Tuesday, December 15, 2020

Trump's legacy - A nation deranged

Quote of the Day: “He leaves behind a nation deranged.” -Michelle Goldberg.

Michelle Goldberg, Opinion Columnist at the NY Times, asks Just How Dangerous Was Donald Trump?. He failed to bend the state to his will, but he still broke the country.

And he continues to do so even after a landslide losses in both the popular vote and the electoral college.

The inevitable post mortem starts today.

Thanks to Editor at Large Sherry.

Excerpts follow.

The American left’s most famous figures — Alexandria Ocasio-Cortez, Bernie Sanders, Noam Chomsky — saw Trump as an authoritarian who could, if re-elected, destroy American democracy for good. But another strain of left opinion viewed Trump’s fascistic gestures as almost purely performative, and believed his clumsiness in marshaling state power made him less dangerous than, say, George W. Bush.

A leading proponent of this position is the political theorist Corey Robin, author of an essential book about right-wing thought, “The Reactionary Mind: Conservatism From Edmund Burke to Sarah Palin.” In an interview with the left-wing publication Jewish Currents, he argued, “Compared to the Republican presidencies of Nixon, Reagan and George W. Bush, Trump’s was significantly less transformational, and its legacy is far less assured.”

The damage he’s done, however, may be irreversible. On Twitter, Robin argued, correctly, that George W. Bush, far more than Trump, changed the shape of government, leaving behind the Patriot Act and the Department of Homeland Security. Most of Trump’s legacy, by contrast, is destruction — of even the pretense that the law should apply equally to ruler and ruled, of large parts of the Civil Service, of America’s standing in the world. (If mainstream liberals are more deeply horrified by Trump than some leftists, it could be because they maintain greater romantic attachments to the institutions he’s defiled.)

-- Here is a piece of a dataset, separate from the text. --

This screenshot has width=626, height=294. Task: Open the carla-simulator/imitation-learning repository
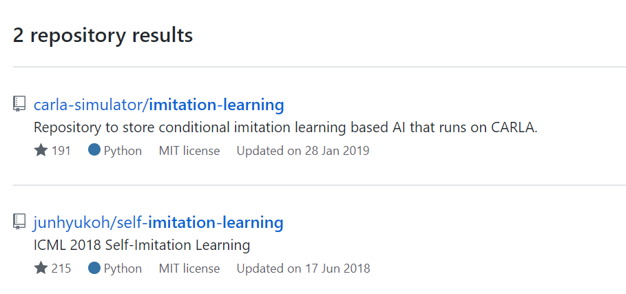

Most consequentially, Trump has eviscerated in America any common conception of reality. Other presidents sneered at the truth; a senior Bush official, widely believed to be Karl Rove, famously derided the “reality-based community” to the journalist Ron Suskind.

But Trump’s ability to envelop his followers in a cocoon of lies is unparalleled. The Bush administration deceived the country to go to war in Iraq. It did not insist, after the invasion, that weapons of mass destruction had been found when they obviously were not. That’s why the country was able to reach a consensus that the war was a disaster.

No such consensus will be possible about Trump — not about his abuses of power, his calamitous response to the coronavirus, or his electoral defeat. He leaves behind a nation deranged.

The postmodern blood libel of QAnon will have adherents in Congress. Kyle Rittenhouse, a young man charged with killing Black Lives Matter protesters, is a right-wing folk hero. The Republican Party has become more hostile to democracy than ever. Both the Trump and Bush presidencies concluded with America a smoking ruin. Only Trump has ensured that nearly half the country doesn’t see it.

As American electors gathered — with the police offering armed guards and Michigan’s capitol closed by “credible threats of violence” — Moyn’s words, meant cynically, seem too optimistic. Trump failed to capture America, but he may have irrevocably broken it.